A Polícia Civil realizou nesta sexta-feira, 27 de março de 2026, uma operação no município de Mirassol D’Oeste para dar cumprimento a 14 ordens judiciais relativas à investigação do desaparecimento e morte de Isabela Caroline Silva Cunha, de 23 anos, ocorrido no final de dezembro de 2025.
Nomeada "Operação Cadáver Oculto", a ação foi desencadeada com a execução de cinco mandados de prisão temporária, sete de busca e apreensão em residências e dois mandados de internação provisória. A iniciativa buscou aprofundar as apurações sobre as circunstâncias do desaparecimento e da possível ocultação do corpo da jovem.

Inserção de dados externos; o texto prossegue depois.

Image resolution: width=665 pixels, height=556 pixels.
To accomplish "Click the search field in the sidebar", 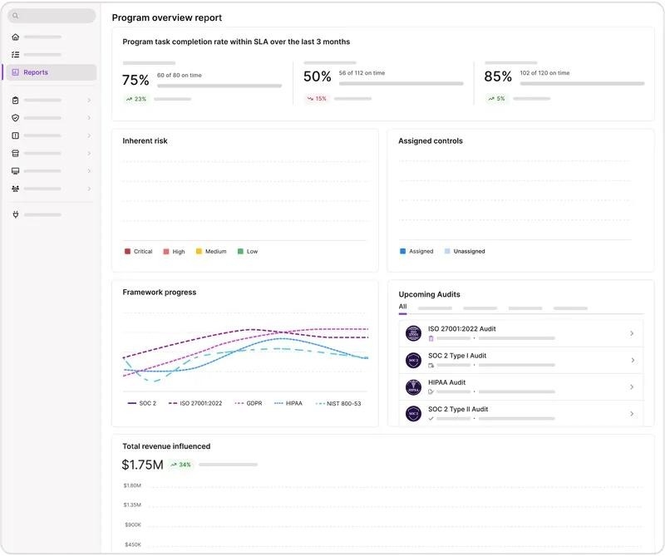I will tap(52, 16).
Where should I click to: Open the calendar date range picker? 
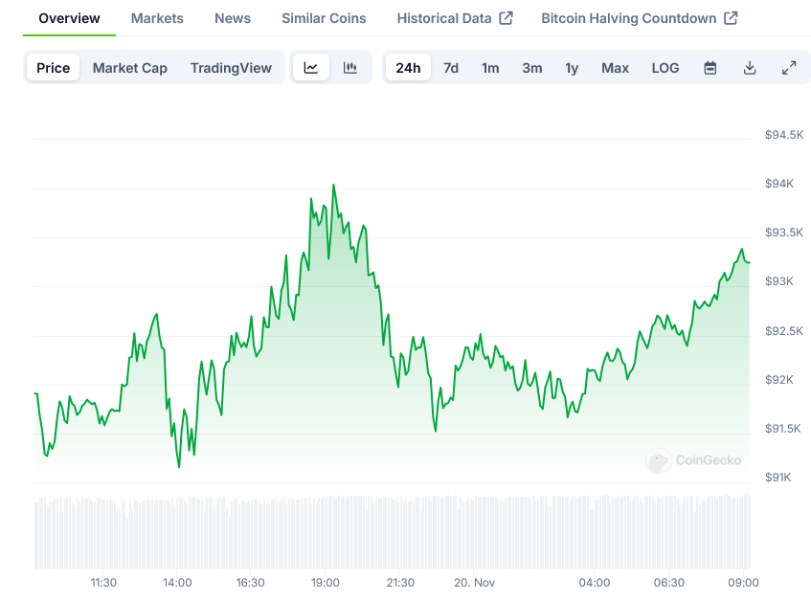(x=710, y=68)

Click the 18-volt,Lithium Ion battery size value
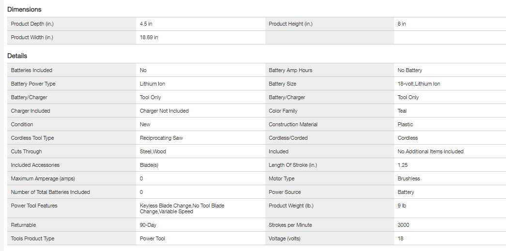pos(419,84)
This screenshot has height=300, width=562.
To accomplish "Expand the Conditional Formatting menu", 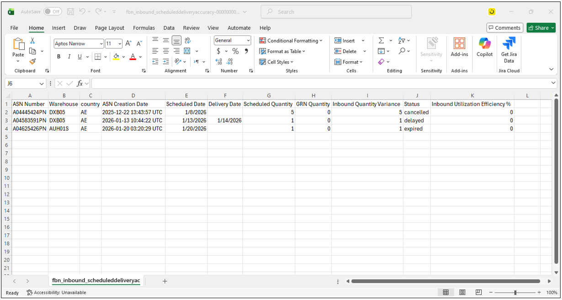I will coord(291,41).
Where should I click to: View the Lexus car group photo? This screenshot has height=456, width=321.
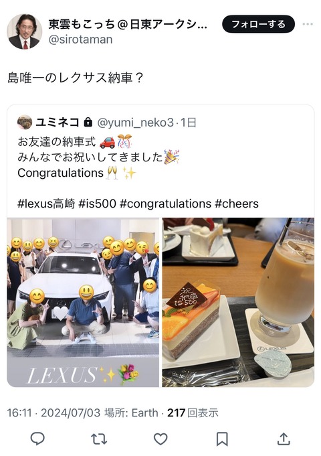[83, 303]
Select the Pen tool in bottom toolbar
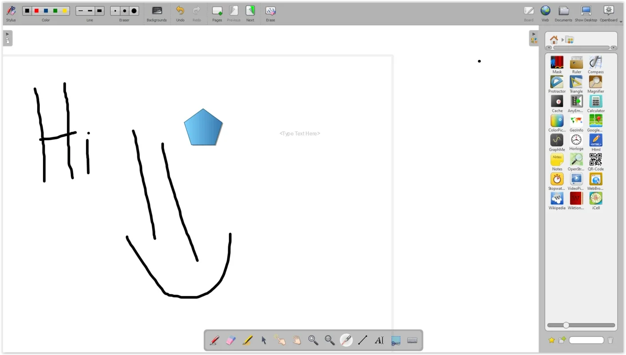The image size is (626, 355). (214, 340)
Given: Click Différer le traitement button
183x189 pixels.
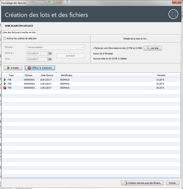Looking at the screenshot, I should click(40, 68).
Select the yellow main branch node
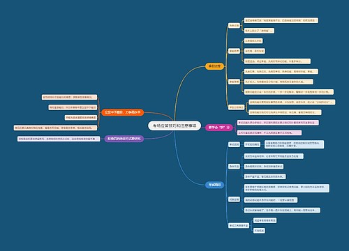Viewport: 349px width, 251px height. [x=214, y=66]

Os trabalhos foram coordenados pela Delegacia de Mirassol D’Oeste, com apoio operacional das delegacias de Araputanga, São José dos Quatro Marcos, da Delegacia Especializada de Roubos e Furtos (Derf) de Cáceres e do Setor de Inteligência do 17º Batalhão da Polícia Militar.

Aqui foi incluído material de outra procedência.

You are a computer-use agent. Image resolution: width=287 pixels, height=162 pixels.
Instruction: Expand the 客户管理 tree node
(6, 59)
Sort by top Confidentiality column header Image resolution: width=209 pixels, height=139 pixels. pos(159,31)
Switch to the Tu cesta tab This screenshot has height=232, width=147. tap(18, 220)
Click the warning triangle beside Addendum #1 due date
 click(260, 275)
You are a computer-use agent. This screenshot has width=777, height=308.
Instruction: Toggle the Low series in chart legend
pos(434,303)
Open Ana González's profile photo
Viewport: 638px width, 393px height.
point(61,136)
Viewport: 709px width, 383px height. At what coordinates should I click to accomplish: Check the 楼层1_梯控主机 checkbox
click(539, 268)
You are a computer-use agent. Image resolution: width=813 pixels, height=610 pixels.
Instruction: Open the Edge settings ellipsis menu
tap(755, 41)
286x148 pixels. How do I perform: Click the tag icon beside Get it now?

Inicialmente a situação foi tratada como desaparecimento, sendo que a última vez em que Isabela foi vista ocorreu em 30 de dezembro de 2025, em Mirassol D’Oeste. O registro oficial do sumiço foi feito pela tia da jovem em 3 de janeiro de 2026, quando ela procurou a Polícia Civil para comunicar o desaparecimento da sobrinha.

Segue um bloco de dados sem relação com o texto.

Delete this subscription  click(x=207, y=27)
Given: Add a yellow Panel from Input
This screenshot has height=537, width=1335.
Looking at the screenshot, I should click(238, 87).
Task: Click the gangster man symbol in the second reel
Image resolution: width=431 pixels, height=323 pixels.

No decorrer das investigações, os policiais civis identificaram que Isabela Caroline Silva Cunha havia mantido contato com pessoas que estão sendo investigadas na ação. Conforme apurado, esses indivíduos atuaram em conjunto para executar o homicídio da jovem e, em seguida, remover e ocultar o cadáver.
Segundo o inquérito policial, Isabela teria sido atraída pelo namorado para um imóvel da cidade sob o pretexto de participar de uma confraternização. Nesse local, ela foi morta. Há indícios de que o corpo foi transportado do imóvel em um veículo e, posteriormente, levado para uma área de mata distante da região urbana.
De acordo com o delegado de Mirassol D’Oeste, Gustavo Ataíde, o motivo do crime está inserido em um contexto de atuação de organização criminosa. Diante das provas e dos indícios colhidos, foi solicitada a expedição dos 14 mandados judiciais – sendo cinco de prisão temporária, sete de busca e apreensão domiciliar e dois de internação provisória – contra os suspeitos investigados.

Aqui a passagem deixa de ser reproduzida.